Furthermore, the single-fiber ultra-high precision time transmission method of the invention carries out repeated measurement for many times in a short time and compensates and filters the jitter noise introduced in the optical fiber transmission process, and comprises the steps of accurately measuring the optical fiber time delay value and the variation value thereof between the master time synchronization equipment and the slave time synchronization equipment, then compensating, and carrying out more than 80 times of measurement in 1 second.
Furthermore, the single-fiber ultra-high precision time transmission method removes the time delay deviation generated by temperature and aging through discontinuous total time delay test, comprises the steps of accurately measuring the optical fiber time delay value and the change value between the master time synchronization equipment and the slave time synchronization equipment and then compensating, wherein the interval time is more than 500 seconds.
Furthermore, the single-fiber ultra-high precision time transmission method connects the master station and more than two slave stations pairwise to form a ring network, and adds a routing algorithm in the routing setting to enable the time synchronization information source to select the shortest path and set a direct route; the master station comprises master time synchronization equipment, a time delay processing module and a single-fiber bidirectional optical transceiver module, the slave station comprises slave time synchronization equipment, a time delay processing module and a single-fiber bidirectional optical transceiver module, and the direct route is that intermediate equipment between the master station and the slave station is set to be only used for realizing direct connection of light, electricity and light.

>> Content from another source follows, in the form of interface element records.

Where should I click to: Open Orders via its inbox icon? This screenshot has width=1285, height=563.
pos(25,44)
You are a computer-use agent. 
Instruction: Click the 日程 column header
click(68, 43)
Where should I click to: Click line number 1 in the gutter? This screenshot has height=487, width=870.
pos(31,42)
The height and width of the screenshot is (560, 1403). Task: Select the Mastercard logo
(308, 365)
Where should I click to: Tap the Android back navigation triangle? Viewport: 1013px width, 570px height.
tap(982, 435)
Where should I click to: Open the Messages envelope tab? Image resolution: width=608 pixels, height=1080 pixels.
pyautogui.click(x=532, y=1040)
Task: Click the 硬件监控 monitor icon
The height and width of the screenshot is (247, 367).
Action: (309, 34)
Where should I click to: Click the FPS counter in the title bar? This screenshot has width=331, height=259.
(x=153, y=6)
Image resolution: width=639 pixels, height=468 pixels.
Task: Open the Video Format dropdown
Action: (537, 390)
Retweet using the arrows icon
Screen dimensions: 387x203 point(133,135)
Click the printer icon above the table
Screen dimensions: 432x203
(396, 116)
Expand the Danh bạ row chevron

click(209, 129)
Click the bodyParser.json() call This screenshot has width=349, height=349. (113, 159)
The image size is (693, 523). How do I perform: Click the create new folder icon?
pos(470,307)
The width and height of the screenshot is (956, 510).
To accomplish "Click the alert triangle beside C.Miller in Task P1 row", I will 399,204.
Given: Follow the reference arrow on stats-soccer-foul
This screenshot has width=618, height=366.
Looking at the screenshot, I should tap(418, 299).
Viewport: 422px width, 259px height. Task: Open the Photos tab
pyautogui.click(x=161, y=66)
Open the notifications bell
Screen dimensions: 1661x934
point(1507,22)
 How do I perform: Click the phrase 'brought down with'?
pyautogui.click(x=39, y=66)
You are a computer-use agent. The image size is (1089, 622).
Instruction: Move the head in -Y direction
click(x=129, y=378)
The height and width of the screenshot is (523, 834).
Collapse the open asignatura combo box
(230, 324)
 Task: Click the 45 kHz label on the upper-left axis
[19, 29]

Furthermore, the single-fiber ultra-high precision time transmission method of the invention connects the master station and more than two slave stations in series to form a chain network, and adds a routing algorithm in the routing setting to enable the time synchronization information source to select the master station and set a direct route; the master station comprises master time synchronization equipment, a time delay processing module and a single-fiber bidirectional optical transceiver module, the slave station comprises slave time synchronization equipment, a time delay processing module and a single-fiber bidirectional optical transceiver module, and the direct route is that intermediate equipment between the master station and the slave station is set to be only used for realizing direct connection of light, electricity and light.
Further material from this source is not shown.